The 66th Cannes Film Festival will finish with Steven Spielberg and a nail-biter to see who gets the festival's coveted award. 

The prestigious Palme d'Or, the festival's top award, will be given to one of 20 films in competition Sunday night in Cannes. In recent years there has often been an obvious winner by the end of the festival but this year, there is reportedly no obvious frontrunner for one of cinema's highest honors. Spielberg is leader of the nine-member jury that chooses the winner of the Palme.

Abdellatif Kechiche's lesbian coming-of-age tale Blue is the Warmest Color, an explicit story about two French women, ranked the highest in critical polls. It was also predicted that Asghar Farhadi's domestic drama A Separation of the Past will take the award. Others believe it will go to the Coen brothers' 1960s folk tale, Inside Llewyn Davis

"Usually by this point in the Cannes Film Festival, the race for the Palme d'Or has narrowed itself down to one or two clear frontrunners," Variety magazine's senior film critic Justin Chang wrote.
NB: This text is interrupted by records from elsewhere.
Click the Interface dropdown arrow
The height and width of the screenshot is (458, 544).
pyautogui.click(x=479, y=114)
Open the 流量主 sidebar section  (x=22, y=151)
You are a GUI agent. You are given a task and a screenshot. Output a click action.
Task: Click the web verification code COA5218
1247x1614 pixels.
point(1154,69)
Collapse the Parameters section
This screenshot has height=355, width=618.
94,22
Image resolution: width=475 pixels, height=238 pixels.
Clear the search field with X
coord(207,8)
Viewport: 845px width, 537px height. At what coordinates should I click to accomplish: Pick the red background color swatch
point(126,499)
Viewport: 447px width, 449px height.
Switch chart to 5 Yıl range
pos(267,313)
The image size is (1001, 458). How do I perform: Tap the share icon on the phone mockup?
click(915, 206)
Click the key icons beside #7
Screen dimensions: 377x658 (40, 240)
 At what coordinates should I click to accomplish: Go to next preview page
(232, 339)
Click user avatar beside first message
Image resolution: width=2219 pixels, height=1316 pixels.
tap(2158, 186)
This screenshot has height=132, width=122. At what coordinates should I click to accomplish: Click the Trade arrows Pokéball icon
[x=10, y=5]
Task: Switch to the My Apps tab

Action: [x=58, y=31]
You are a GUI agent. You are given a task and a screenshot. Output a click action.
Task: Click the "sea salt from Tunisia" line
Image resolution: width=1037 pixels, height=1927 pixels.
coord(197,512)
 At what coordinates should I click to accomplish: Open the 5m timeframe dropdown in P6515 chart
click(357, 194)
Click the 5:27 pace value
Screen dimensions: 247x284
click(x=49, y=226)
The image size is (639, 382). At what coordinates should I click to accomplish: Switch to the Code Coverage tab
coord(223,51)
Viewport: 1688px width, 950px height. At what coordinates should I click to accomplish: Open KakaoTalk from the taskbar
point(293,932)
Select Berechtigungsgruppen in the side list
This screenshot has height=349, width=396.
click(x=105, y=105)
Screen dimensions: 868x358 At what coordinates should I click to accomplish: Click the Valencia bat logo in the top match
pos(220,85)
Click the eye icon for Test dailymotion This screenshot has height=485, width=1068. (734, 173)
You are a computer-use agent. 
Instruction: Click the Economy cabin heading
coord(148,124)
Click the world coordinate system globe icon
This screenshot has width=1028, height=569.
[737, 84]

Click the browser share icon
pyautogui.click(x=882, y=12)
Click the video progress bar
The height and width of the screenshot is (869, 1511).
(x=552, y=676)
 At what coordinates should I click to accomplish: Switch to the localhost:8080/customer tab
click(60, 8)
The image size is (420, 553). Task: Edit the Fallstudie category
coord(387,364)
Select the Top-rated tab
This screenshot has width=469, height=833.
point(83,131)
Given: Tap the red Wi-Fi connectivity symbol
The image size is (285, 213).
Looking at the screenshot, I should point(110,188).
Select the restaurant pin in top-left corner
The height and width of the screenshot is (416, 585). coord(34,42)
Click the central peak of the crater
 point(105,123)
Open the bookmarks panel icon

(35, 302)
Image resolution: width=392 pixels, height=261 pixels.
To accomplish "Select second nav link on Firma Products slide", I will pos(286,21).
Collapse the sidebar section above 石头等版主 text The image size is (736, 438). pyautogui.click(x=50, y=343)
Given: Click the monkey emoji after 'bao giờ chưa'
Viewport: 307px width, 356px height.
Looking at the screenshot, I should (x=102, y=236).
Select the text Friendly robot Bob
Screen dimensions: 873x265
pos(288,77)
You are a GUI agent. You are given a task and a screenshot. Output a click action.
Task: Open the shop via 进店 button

Chang also noted about Warmest Color, it would be a relevant win due to the fact that France legalized gay marriage just last week. The film is a three-hour love story and has attracted attention for its performance from actress Adele Exarchopoulos as well as its explicit sex scenes.

If they win, the Coen brothers, who wrote and directed Llewyn Davis, would take home their first Palme d'Or since they won in 1991 for Barton Fink. The film's star Oscar Isaac plays the Dylanesque singer of the title, who navigated New York's folk music scene in the 1960s. Isaac was predicted to win the best actor prize. The film also stars Justin Timberlake, Carey Mulligan and Max Casella, of the series Doogie Howser, M.D.

Asghar Farhadi has followed up his Oscar-nominated 2011 drama The Past, a drama that features an acclaimed performance by French actress Berenice Bejo, previously best known for her role in the silent film The Artist.

The winner will ultimately be decided by the jury on Sunday.